* _WORK INSTRUCTIONS_: Set down exact lines only, from the line with "Task: Collapse the" through the last line of the material below, with every picture left out.

* _STORED DATA_:
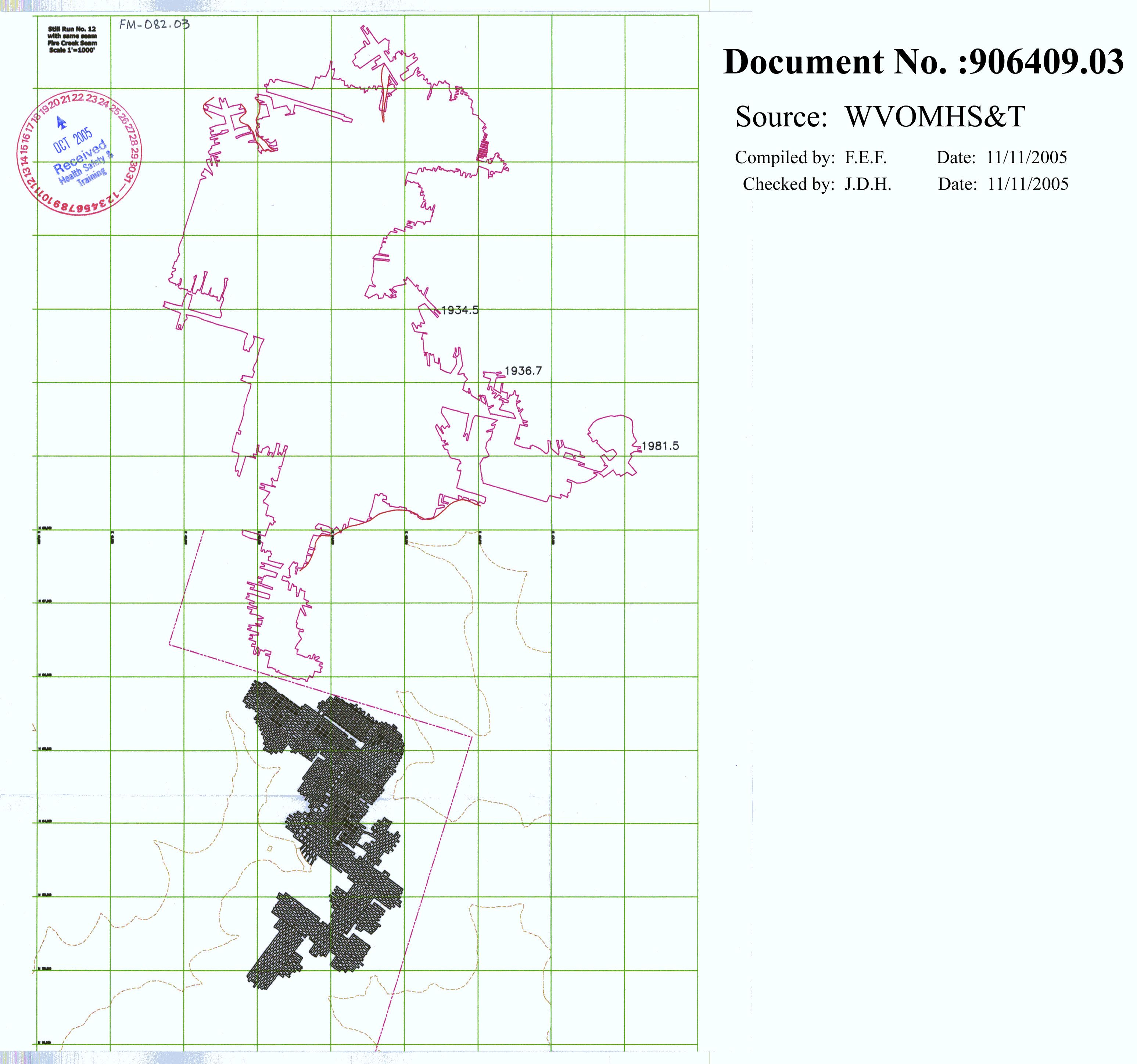The height and width of the screenshot is (1064, 1137).
Task: Click the elevation label 1981.5
Action: (x=660, y=445)
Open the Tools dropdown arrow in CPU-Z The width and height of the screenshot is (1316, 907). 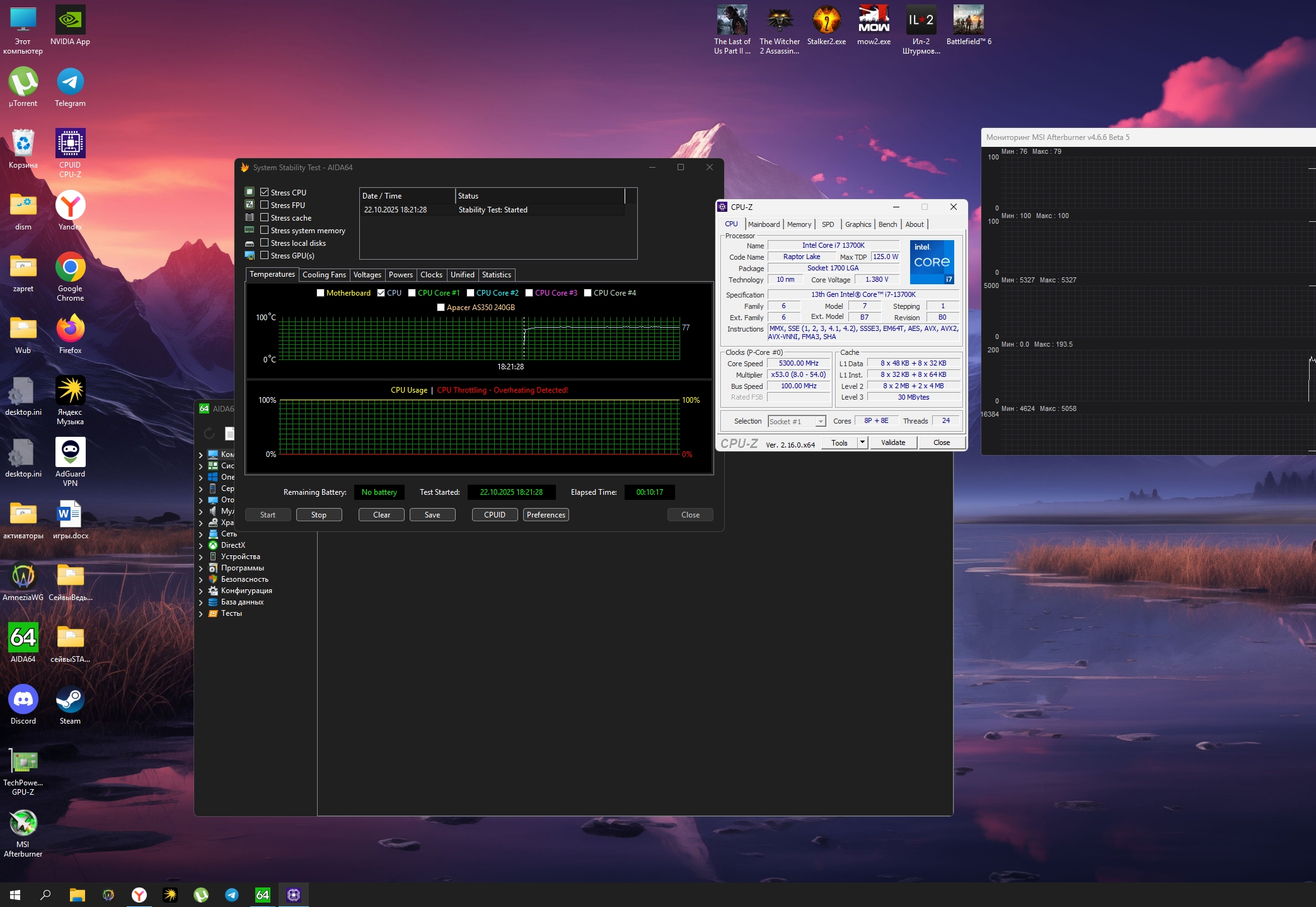click(x=862, y=442)
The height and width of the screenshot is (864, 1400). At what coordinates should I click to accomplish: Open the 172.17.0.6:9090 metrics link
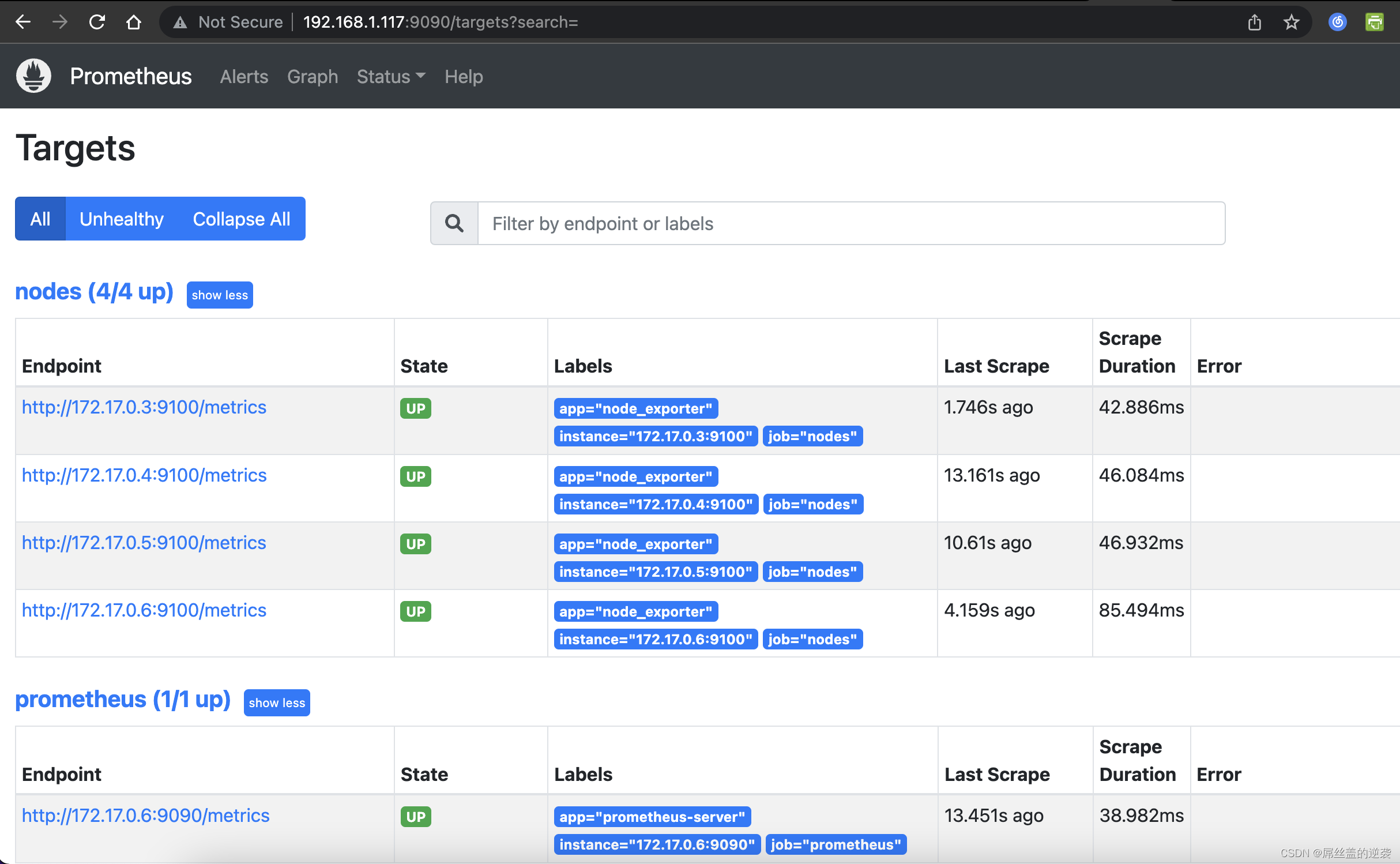146,815
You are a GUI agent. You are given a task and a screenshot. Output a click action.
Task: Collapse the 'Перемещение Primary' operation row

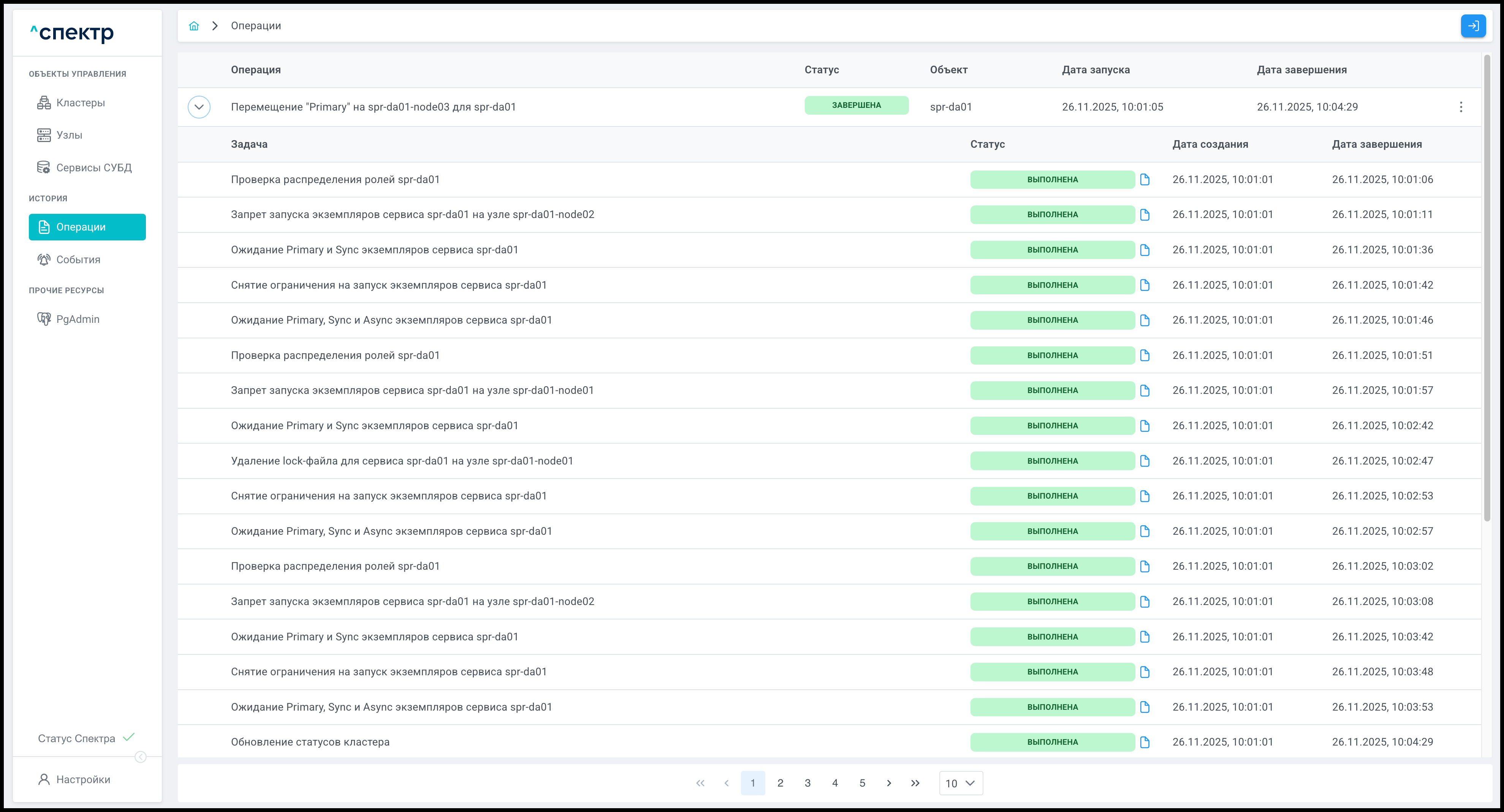click(x=199, y=107)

* _REPLY TO THE TASK_:
Task: Collapse the 'Перемещение Primary' operation row

click(x=199, y=107)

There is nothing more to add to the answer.